A few months after teen shooters killed 12 classmates and her father at Columbine High School, Coni Sanders was standing in line at a grocery store with her young daughter when they came face to face with the magazine cover.

It showed the two gunmen who had carried out one of the deadliest school shootings in U.S. history. Sanders realized that few people knew much about her father, who saved countless lives. But virtually everyone knew the names and the tiniest of details about the attackers who carried out the carnage.

In the decades since Columbine, a growing movement has urged news organizations to refrain from naming the shooters in mass slayings and to cease the steady drumbeat of biographical information about them. Critics say giving the assailants notoriety offers little to help understand the attacks and instead fuels celebrity-style coverage that only encourages future attacks.

The 1999 Colorado attack continues to motivate mass shooters, including the two men who this week stormed their former school in Brazil, killing seven people.

The gunman who attacked two mosques in New Zealand on Friday, killing at least 49 people, was said to have been inspired by the man who in 2015 killed nine black worshippers at a church in Charleston, South Carolina.

Adam Lankford, a criminologist at the University of Alabama, who has studied the influence of media coverage on future shooters, said it’s vitally important to avoid excessive coverage of gunmen.

“A lot of these shooters want to be treated like celebrities. They want to be famous. So the key is to not give them that treatment,” he said.

The notion hit close to home for Sanders. Seemingly everywhere she turned — the grocery store, a restaurant, a newspaper or magazine — she would see the faces of the Columbine attackers and hear or read about them.

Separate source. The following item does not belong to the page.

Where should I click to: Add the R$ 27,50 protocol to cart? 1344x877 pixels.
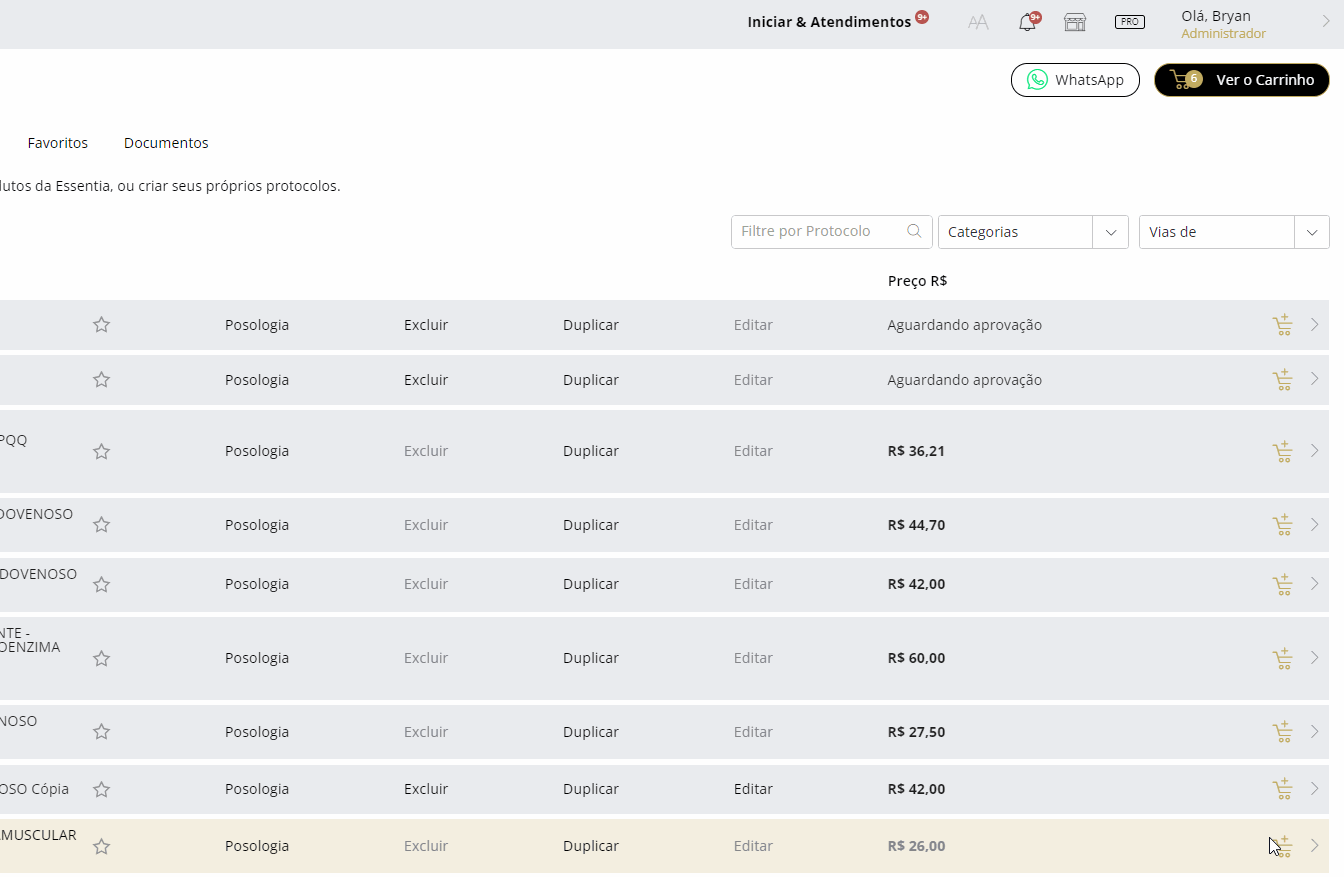1282,733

Even in her own home, she was bombarded with their deeds on TV.

Everyone knew their names. “And if you said the two together, they automatically knew it was Columbine,” Sanders said. “The media was so fascinated — and so was our country and the world — that they really grasped onto this every detail. Time and time again, we couldn’t escape it.”

Criminologists who study mass shootings say the vast majority of shooters are seeking infamy and soak up the coverage as a guide.

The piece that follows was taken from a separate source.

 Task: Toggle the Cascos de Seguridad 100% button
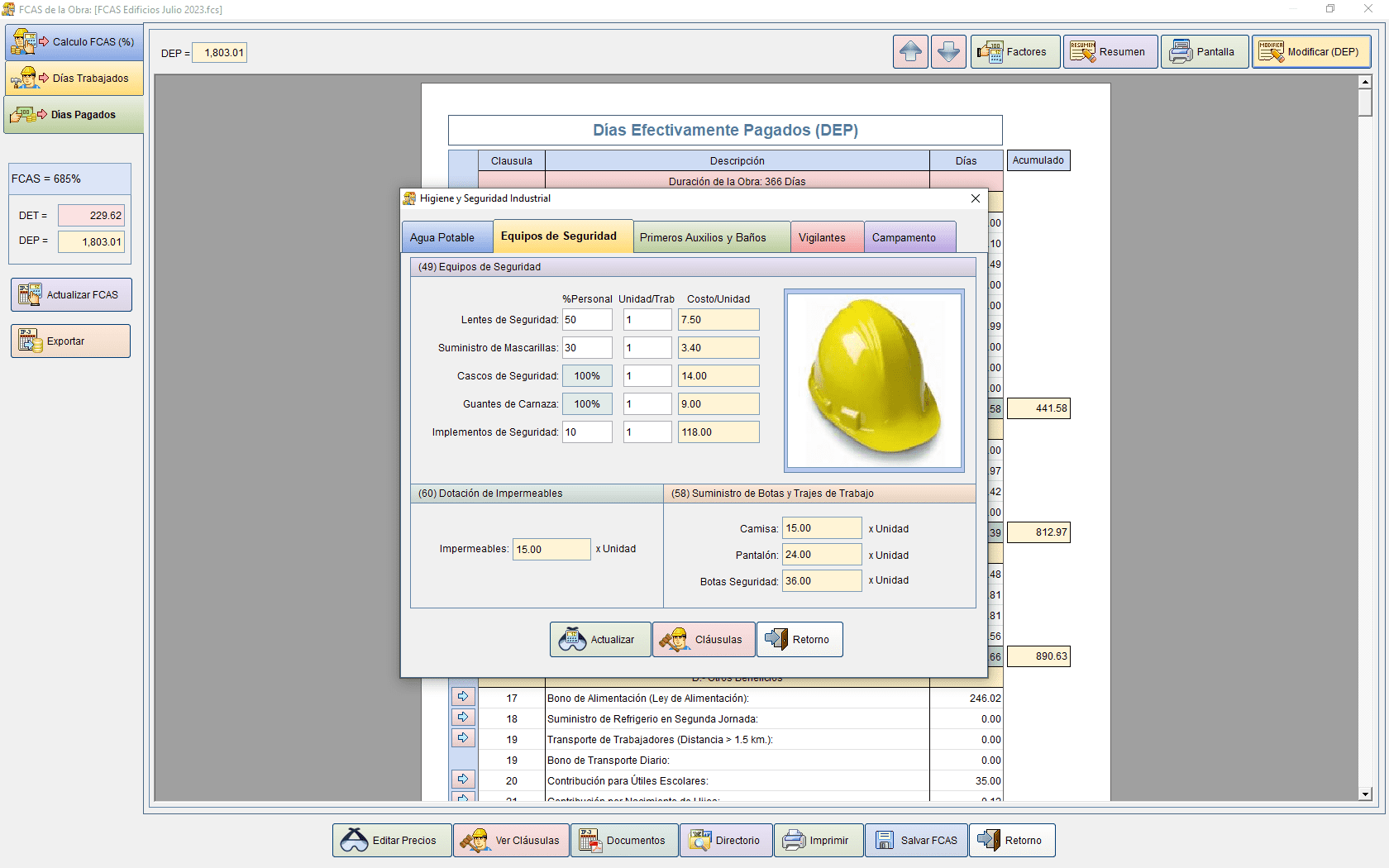coord(587,376)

Just four days after the 2017 Las Vegas concert shooting, which stands as the deadliest mass shooting in modern U.S. history, Lankford published a paper urging journalists to refrain from using shooters’ names or going into exhaustive detail about their crimes.

These attackers, he argued, are trying to outdo previous shooters with higher death tolls. Media coverage serves only to encourage copycats.

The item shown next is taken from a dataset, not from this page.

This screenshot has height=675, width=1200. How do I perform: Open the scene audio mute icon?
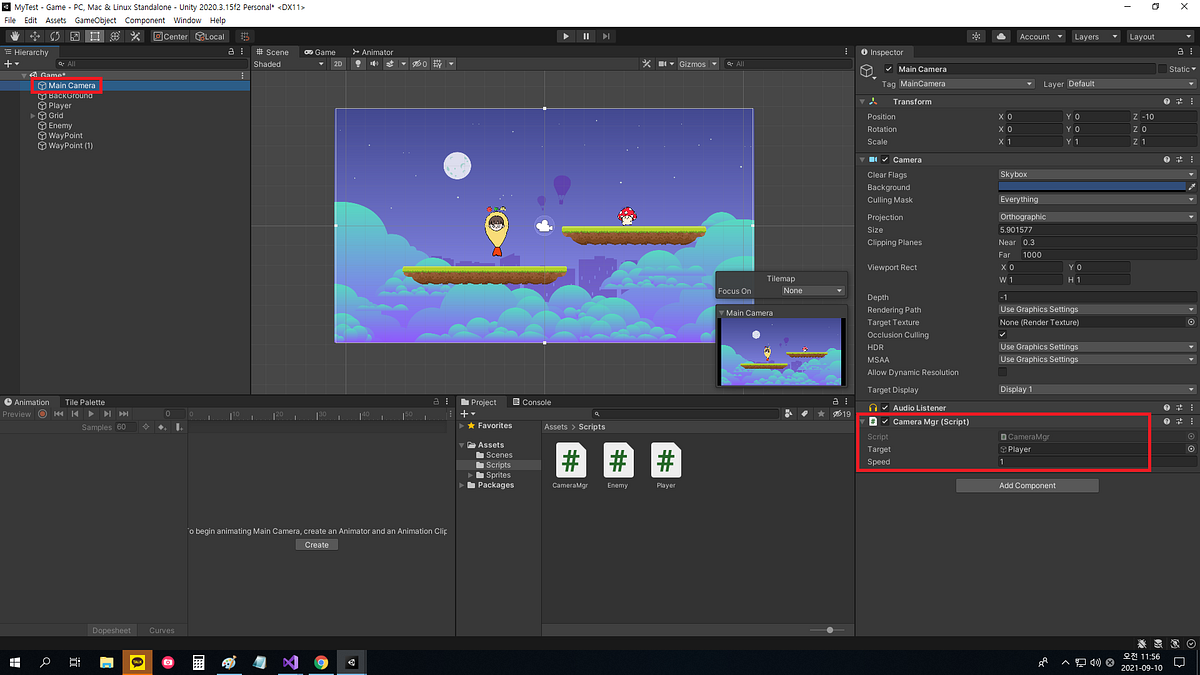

Late last year, the Trump administration’s federal Commission on School Safety called on the media to refrain from reporting the names and photos of mass shooters. It was one of the rare moments when gun-rights advocates and gun-control activists agreed.

“To suggest that the media alone is to blame or is primarily at fault for this epidemic of mass shootings would vastly oversimply this issue,” said Adam Skaggs, chief counsel for the Giffords Law Center, which works to curb gun violence.

Skaggs said he is “somewhat sympathetic to journalists’ impulse to cover clearly important and newsworthy events and to get at the truth. … But there’s a balance that can be struck between ensuring the public has enough information … and not giving undue attention to perpetrators of heinous acts.”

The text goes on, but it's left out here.